The present function provides an interface for calculating variable importance for some of the models produced by FitMod
, comprising linear models, classification trees, random forests, C5 trees and neural networks. The intention here is to provide reasonably homogeneous output and plot routines.
Usage
VarImp(x, scale = FALSE, sort = TRUE, ...)
# S3 method for class 'FitMod'
VarImp(x, scale = FALSE, sort = TRUE, type=NULL, ...)
# Default S3 method
VarImp(x, scale = FALSE, sort = TRUE, ...)

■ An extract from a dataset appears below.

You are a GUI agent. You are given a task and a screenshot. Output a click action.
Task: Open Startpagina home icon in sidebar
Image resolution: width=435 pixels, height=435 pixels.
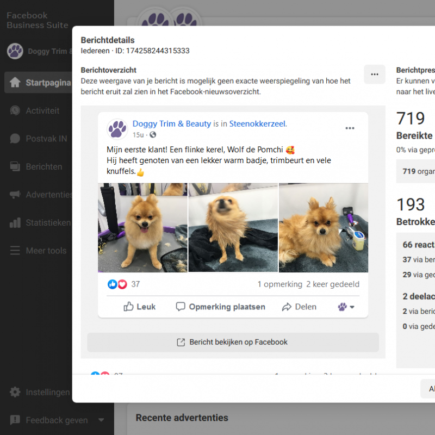coord(15,83)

# S3 method for class 'VarImp'
plot(x, sort = TRUE, maxrows = NULL,
main = "Variable importance", ...)
# S3 method for class 'VarImp'
print(x, digits = 3, ...)
Arguments
- x
the fitted model
- scale
logical, should the importance values be scaled to 0 and 100?
- ...
parameters to pass to the specific
VarImp
methods- sort
the name of the column, the importance table should be ordered after
- maxrows
the maximum number of rows to be reported
- main
the main title for the plot
- type
some models have more than one type available to produce a variable importance. Linear models accept one of
"lmg"
,"pmvd"
,"first"
,"last"
,"betasq"
,"pratt"
.- digits
the number of digits for printing the "VarImp" table
Value
A data frame with class c("VarImp.train", "data.frame")
for
VarImp.train
or a matrix for other models.
Details
Linear Models:
For linear models there's a fine package relaimpo available on CRAN containing several interesting approaches for quantifying the variable importance. See the original documentation.
rpart, Random Forest:
VarImp.rpart
and VarImp.randomForest
are wrappers around the importance functions from the rpart or randomForest packages, respectively.
C5.0:
C5.0 measures predictor importance by determining the
percentage of training set samples that fall into all the terminal
nodes after the split. For example, the predictor in the first split
automatically has an importance measurement of 100 percent since all
samples are affected by this split. Other predictors may be used
frequently in splits, but if the terminal nodes cover only a handful
of training set samples, the importance scores may be close to
zero. The same strategy is applied to rule-based models and boosted
versions of the model. The underlying function can also return the
number of times each predictor was involved in a split by using the
option metric="usage"
.
Neural Networks:
The method used here is "Garson weights".
SVM, GLM, Multinom:
There are no implementations for these models so far.